Beauty may be in the eye of the beholder, but over the years there have been some beauties that almost all beholders and critics have been able to agree on.
Grace Kelly in the 1950s, Cindy Crawford in the 1990s and these days it's Angelina Jolie or perhaps Kate Hudson, People magazine's "Most Beautiful" cover girl.
"Kate Hudson embodies beauty right now, she's adorable but she has flaws, her ears stick out a little . . . she's not a classic beauty like Michelle Pfeiffer," said Galina Espinoza, senior editor at People magazine.
It just so happens that Michelle Pfeiffer graced the cover of People's first Most Beautiful issue way back in 1990 when classic beauties and so-called "glamazons" such as Crawford were the hot "faces" of the day.
Fast-forward 18 years and women are gravitating to a more "accessible" kind of beauty, such as Hudson's features, according to Espinoza. And the list of accessible beauties is a long one -- think Reese Witherspoon, Drew Barrymore and Jennifer Anniston.
And if the standards of beauty have changed from classic to accessible in just 18 years, imagine the difference if you go all the way back to the 1700s.
"The most beautiful woman in London in 1720 who had a big mouth and a big nose would seem very ugly to us," said Lois Banner, a professor in the department of history at the University of Southern California.
Likewise, in the 1890s the Victorian ideal of beauty was really "a fat woman by today's standards, maybe about 5-foot-5 and 160 pounds, with big breasts and big hips," according to Banner.
Although fashion magazines had traditionally set the standard for what was beautiful, around the turn of the 20th century along came vaudeville performers and film stars to define the trends. Mary Pickford was one of the first silent-era film stars. Known as "America's Sweetheart" at the height of her popularity, Pickford's curly brown hair was widely copied by women around the country.
Then in the late 1920s along came two actresses whose looks defined an era, even though they could not have been more different.

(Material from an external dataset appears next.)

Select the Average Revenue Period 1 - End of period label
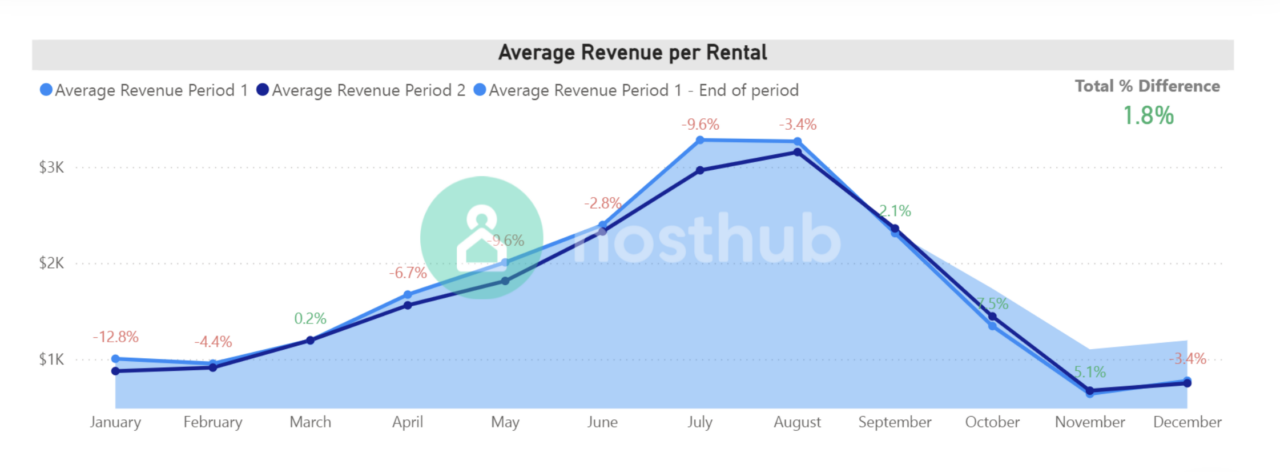The height and width of the screenshot is (472, 1280). click(x=643, y=91)
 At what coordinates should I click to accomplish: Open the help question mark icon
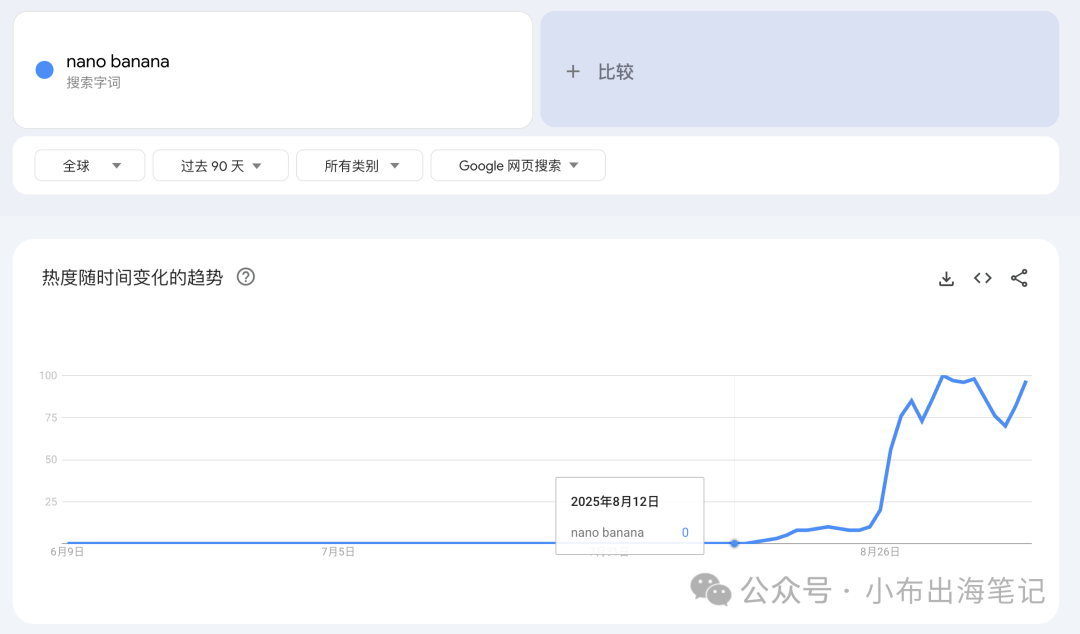245,277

"Joan Crawford was kind of a 'chick,' with her roguish eyes and rebellious ways," Banner said. Crawford's dark-haired beauty contrasted with Greta Garbo's angular features and thin physique.
"The word glamorous came in to use right about that time," Banner said, "and it was perfect to describe Greta Garbo."
But pretty soon both of those women took a back seat to the blonde bombshell, Jean Harlow. Patricia King Hanson, the film historian at the American Film Institute, said Harlow's looks were "very, very big. People wanted to have that platinum hair and the very pale skin and narrow eyebrow."
At the same time, the boyish attractiveness of Katharine Hepburn also was in vogue. "It was a straight up and down slim look. She was that way and so was Ginger Rogers," Hanson said.
World War II prompted a fashion change -- shorter skirts came into style because there just wasn't a lot of fabric to go around. War-weary GI's clamored for pretty girls and the "pinup" look was born. The more popular actresses were curvaceous women with big hips and big busts, a la Lana Turner and Betty Grable.